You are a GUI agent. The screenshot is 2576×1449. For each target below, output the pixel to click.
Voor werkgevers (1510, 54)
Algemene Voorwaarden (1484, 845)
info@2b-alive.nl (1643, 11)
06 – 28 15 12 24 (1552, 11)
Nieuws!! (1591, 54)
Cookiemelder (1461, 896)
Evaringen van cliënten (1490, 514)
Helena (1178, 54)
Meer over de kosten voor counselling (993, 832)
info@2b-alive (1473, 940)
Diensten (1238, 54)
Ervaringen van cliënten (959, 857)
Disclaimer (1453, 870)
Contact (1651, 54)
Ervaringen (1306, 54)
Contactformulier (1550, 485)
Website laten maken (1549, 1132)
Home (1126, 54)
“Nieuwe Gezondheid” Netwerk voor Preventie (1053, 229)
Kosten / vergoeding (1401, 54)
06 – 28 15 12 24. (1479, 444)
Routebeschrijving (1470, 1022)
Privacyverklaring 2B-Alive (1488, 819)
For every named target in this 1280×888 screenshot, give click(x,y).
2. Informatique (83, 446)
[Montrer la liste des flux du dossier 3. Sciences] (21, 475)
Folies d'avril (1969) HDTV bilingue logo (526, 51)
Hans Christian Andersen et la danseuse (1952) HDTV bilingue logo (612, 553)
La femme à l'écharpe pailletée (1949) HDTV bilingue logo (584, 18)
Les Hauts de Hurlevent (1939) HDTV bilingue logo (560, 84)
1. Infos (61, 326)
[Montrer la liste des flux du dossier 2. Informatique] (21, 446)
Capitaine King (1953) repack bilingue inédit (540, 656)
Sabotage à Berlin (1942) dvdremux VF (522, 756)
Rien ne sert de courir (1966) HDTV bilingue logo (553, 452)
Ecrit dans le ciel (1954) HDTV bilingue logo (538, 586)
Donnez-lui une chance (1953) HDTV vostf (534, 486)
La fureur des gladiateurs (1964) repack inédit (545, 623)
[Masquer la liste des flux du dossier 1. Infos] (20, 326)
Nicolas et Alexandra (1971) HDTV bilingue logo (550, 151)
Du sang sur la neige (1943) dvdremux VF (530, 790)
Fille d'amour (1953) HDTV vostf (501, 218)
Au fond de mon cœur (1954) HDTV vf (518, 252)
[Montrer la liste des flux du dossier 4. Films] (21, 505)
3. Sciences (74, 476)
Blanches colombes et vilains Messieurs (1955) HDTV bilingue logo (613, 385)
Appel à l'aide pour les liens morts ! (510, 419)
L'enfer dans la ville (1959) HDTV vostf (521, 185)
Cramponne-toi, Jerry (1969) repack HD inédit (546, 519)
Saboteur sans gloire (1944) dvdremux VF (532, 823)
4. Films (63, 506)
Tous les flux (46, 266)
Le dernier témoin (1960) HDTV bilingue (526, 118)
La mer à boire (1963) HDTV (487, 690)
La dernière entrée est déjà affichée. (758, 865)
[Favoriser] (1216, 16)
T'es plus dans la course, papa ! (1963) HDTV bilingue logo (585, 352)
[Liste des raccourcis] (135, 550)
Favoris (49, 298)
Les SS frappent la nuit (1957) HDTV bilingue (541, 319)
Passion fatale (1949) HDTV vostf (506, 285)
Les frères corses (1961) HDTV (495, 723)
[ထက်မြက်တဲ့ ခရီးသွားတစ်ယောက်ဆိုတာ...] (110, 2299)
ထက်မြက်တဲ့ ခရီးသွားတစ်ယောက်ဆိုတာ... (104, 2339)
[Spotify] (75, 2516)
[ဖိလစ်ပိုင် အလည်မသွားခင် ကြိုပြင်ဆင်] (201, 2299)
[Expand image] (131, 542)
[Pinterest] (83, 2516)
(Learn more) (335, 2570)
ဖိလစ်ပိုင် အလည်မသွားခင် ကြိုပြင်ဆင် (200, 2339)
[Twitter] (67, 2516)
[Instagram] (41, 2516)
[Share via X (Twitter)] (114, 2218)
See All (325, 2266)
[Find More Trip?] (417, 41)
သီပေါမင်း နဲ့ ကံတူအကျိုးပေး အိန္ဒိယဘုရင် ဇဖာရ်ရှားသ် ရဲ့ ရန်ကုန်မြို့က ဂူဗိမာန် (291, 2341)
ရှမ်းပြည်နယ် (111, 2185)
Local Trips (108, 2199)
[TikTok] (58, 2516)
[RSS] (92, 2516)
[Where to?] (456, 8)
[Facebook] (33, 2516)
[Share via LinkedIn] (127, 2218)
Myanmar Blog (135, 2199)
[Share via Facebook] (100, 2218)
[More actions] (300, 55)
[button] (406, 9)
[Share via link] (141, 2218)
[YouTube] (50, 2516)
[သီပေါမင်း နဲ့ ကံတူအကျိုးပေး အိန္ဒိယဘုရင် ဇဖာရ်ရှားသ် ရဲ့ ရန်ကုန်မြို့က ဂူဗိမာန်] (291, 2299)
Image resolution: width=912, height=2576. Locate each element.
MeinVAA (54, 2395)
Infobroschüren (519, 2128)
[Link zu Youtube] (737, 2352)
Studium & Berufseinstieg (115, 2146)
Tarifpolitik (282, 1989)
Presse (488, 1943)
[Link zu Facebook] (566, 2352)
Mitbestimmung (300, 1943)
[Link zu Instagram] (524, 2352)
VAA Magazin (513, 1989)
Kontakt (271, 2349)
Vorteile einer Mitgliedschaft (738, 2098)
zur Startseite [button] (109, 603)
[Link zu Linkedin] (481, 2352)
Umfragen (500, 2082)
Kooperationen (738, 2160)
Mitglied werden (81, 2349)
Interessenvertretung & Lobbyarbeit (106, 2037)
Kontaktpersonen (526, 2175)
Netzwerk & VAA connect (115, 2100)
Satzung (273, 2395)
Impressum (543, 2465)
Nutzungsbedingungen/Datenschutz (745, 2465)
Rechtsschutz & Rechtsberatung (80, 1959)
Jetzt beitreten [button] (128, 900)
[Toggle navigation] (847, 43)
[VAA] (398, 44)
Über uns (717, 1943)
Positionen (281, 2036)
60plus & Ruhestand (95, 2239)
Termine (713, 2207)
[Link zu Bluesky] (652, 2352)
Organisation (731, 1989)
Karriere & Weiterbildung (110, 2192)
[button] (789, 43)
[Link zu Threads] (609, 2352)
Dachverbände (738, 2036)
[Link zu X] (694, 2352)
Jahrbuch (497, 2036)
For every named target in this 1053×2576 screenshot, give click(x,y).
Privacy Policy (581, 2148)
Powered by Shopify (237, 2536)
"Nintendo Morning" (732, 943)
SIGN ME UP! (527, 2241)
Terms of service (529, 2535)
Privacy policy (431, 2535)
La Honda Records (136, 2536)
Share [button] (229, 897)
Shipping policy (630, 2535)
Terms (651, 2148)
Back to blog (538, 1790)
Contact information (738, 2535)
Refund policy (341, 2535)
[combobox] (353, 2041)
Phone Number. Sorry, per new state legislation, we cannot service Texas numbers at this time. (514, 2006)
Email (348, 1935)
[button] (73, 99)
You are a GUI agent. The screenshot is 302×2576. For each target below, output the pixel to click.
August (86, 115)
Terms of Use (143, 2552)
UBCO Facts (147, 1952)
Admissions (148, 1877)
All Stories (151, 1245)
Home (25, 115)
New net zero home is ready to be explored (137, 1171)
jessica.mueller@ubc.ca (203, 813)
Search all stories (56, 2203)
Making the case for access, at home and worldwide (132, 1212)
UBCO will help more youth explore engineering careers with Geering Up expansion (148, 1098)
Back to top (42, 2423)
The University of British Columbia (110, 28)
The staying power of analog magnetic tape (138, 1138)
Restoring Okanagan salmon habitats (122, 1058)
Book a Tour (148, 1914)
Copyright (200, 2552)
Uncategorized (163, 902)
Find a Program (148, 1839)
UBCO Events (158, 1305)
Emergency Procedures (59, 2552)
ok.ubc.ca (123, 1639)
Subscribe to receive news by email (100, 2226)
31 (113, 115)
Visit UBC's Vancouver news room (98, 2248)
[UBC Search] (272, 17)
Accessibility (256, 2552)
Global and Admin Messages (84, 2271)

__WHAT IS REQUIRED__. Take the records above and return, word for word, only the lines that fall from the line with "[Masquer la liste" to the line with "Au fond de mon cœur (1954) HDTV vf (518, 252)", both of them included.

__EXPECTED OUTPUT__.
[Masquer la liste des flux du dossier 1. Infos] (20, 326)
Nicolas et Alexandra (1971) HDTV bilingue logo (550, 151)
Du sang sur la neige (1943) dvdremux VF (530, 790)
Fille d'amour (1953) HDTV vostf (501, 218)
Au fond de mon cœur (1954) HDTV vf (518, 252)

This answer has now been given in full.